Sitemap

I Almost Bought an RTX 5090. Then Apple’s Unified Memory Changed My Mind

6 min readSep 20, 2025

Apple Unified Memory vs. NVIDIA VRAM for Local LLM Inference (2025 Deep Dive)

Press enter or click to view image in full size

The Humming of Servers & Some curiosity

A few weeks back, we moved our dev/staging Kubernetes cluster out of the cloud and into a rack next to my cabin. The hum of fans became my new soundtrack. And like any engineer who hears servers at night, I got the itch: What if we run LLMs locally, served as OpenAI-compatible APIs inside our Agentic AI framework?

That sent me down the GPU rabbit hole.

I spoke to half the GPU resellers in India. Prices were weird. New cards are sold above MSRP. “Pre-loved” cards under 16GB are everywhere (and honestly, you can’t do much for LLMs with that). The moment you step into 24GB / 32GB / 48GB territory, prices goes crazy and sellers have long queues to get one. A used A6000 48GB quote landed north of ₹4.2 lakh INR and even then, you can’t reliably run many 32B parameter models in full precision. So the old plan was simple: save up, get a 5090, and push hard on quantized models.

Then came one filter-coffee in Bangalore that changed everything.

Filter Coffee, a Friend, and geeking out on tech

Over filter coffee in Bangalore, a friend and I started geeking out about Apple’s Unified Memory Architecture , that idea of CPU and GPU sharing one big memory pool instead of juggling separate RAM and VRAM.

No ferrying tensors across a PCIe bus.
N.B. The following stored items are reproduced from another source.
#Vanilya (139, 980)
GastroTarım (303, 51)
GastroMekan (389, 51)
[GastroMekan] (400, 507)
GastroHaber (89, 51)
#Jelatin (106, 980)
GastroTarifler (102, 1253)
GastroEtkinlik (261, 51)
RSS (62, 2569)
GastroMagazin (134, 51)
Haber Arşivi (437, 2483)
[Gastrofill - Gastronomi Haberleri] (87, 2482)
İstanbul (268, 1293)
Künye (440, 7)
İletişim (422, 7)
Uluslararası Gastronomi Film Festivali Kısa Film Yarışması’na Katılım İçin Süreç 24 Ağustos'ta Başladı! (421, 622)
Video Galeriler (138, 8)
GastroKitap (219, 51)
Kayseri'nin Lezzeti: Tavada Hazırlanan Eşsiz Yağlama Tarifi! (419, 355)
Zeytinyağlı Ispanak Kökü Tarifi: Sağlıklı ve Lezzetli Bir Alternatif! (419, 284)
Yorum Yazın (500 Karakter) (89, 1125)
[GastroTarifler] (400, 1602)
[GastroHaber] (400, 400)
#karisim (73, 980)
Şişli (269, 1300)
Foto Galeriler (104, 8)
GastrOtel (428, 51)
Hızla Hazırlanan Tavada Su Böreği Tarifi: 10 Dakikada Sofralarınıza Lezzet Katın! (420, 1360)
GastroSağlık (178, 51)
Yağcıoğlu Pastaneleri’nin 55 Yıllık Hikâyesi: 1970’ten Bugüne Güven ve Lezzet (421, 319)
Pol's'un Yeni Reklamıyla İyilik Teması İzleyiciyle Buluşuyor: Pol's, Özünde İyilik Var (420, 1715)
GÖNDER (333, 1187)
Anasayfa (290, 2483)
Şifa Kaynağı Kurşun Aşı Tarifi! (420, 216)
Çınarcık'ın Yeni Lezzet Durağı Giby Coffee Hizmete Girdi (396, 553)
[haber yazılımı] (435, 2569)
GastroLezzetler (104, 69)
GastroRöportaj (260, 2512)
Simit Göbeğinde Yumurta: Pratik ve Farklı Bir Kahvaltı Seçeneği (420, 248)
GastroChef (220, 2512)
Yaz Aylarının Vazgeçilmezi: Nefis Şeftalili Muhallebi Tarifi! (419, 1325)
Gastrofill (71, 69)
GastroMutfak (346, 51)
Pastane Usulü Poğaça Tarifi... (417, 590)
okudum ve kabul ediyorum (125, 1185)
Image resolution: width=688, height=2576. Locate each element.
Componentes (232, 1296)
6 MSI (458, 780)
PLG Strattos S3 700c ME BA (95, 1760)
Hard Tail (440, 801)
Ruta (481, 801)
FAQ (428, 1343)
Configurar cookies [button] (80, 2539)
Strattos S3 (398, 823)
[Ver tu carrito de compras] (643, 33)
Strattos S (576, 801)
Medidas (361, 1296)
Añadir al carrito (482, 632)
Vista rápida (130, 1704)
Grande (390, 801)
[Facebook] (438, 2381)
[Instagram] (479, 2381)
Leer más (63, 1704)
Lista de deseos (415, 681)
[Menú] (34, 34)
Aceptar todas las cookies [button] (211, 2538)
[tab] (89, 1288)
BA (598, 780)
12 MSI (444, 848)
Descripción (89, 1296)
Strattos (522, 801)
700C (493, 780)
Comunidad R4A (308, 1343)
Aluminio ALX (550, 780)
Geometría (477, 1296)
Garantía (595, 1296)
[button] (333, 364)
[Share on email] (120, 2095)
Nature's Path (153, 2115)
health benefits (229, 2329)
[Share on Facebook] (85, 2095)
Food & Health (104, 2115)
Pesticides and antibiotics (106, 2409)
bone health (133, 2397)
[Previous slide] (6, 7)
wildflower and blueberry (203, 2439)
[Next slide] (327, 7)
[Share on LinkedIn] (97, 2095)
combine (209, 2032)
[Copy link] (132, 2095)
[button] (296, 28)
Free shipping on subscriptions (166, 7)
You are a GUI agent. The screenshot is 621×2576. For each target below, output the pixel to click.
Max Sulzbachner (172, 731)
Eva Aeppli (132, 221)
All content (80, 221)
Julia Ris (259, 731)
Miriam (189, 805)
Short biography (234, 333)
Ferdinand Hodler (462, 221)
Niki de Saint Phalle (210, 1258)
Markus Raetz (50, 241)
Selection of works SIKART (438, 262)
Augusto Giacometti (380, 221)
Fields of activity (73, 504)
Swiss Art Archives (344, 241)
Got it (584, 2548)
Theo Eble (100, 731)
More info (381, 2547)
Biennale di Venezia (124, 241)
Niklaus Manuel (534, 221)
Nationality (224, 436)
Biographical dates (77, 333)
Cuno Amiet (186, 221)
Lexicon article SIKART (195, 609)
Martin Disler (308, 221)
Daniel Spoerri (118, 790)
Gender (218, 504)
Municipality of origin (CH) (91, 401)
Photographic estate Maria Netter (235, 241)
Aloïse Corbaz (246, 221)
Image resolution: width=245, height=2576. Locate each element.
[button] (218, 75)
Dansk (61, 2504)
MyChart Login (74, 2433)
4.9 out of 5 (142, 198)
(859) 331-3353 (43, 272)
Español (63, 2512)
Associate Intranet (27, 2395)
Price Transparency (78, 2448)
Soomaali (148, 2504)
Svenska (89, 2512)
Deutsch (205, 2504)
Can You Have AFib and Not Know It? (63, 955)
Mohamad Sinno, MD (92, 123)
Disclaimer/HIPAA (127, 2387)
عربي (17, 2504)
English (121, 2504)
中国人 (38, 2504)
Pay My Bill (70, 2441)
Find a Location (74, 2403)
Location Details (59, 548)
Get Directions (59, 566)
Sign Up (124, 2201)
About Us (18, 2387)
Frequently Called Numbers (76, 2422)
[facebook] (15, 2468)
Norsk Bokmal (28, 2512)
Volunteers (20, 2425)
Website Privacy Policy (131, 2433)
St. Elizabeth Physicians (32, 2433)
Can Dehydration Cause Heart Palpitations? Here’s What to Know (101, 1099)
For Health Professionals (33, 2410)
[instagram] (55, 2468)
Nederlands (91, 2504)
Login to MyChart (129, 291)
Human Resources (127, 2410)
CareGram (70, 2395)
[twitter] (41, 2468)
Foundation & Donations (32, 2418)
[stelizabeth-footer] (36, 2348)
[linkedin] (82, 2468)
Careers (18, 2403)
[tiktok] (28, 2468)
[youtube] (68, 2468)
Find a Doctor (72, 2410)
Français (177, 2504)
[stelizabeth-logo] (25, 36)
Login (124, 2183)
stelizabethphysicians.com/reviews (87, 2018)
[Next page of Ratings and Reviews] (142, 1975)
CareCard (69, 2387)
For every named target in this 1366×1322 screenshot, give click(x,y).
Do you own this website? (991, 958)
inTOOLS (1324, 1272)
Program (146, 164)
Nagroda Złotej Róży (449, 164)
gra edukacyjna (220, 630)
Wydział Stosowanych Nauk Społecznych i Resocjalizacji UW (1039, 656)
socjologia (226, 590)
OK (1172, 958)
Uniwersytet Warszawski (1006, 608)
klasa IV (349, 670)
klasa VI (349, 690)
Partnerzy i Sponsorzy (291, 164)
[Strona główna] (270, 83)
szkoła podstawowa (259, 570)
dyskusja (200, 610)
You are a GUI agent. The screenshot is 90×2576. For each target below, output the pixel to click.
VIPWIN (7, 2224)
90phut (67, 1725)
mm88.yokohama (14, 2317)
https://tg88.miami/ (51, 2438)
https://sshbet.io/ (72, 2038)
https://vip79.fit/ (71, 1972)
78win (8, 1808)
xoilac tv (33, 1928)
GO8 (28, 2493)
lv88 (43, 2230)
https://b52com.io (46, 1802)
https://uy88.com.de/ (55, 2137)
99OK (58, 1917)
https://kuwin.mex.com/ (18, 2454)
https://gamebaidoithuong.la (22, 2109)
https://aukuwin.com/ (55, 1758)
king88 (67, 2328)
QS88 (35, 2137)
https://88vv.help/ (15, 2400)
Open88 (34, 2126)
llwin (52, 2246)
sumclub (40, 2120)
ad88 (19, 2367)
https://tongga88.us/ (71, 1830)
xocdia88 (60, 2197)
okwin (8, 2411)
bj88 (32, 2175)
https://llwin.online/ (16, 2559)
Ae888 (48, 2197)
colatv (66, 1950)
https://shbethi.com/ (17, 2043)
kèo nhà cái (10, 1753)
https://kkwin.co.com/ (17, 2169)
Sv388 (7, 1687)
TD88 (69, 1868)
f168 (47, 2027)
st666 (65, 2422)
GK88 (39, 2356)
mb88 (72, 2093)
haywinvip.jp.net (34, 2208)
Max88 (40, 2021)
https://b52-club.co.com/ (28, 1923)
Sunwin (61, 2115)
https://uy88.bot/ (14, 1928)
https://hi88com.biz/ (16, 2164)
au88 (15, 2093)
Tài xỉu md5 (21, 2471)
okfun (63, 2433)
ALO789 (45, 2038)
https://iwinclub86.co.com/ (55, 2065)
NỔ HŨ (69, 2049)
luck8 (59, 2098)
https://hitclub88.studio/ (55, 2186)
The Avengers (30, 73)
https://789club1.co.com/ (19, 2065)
No “copy to VRAM” tax. Just one giant, high-bandwidth pool shared by CPU, GPU, and the Neural Engine. On Apple silicon, memory sits on same chip as compute (SoC). Data moves less & latency drops. The whole pipeline feels simpler and more predictable. (This is literally how Apple describes their SoC + unified memory approach for developers.)

I went home wondering: Have I been optimizing for tokens-per-second when my real bottleneck is tokens-per-memory?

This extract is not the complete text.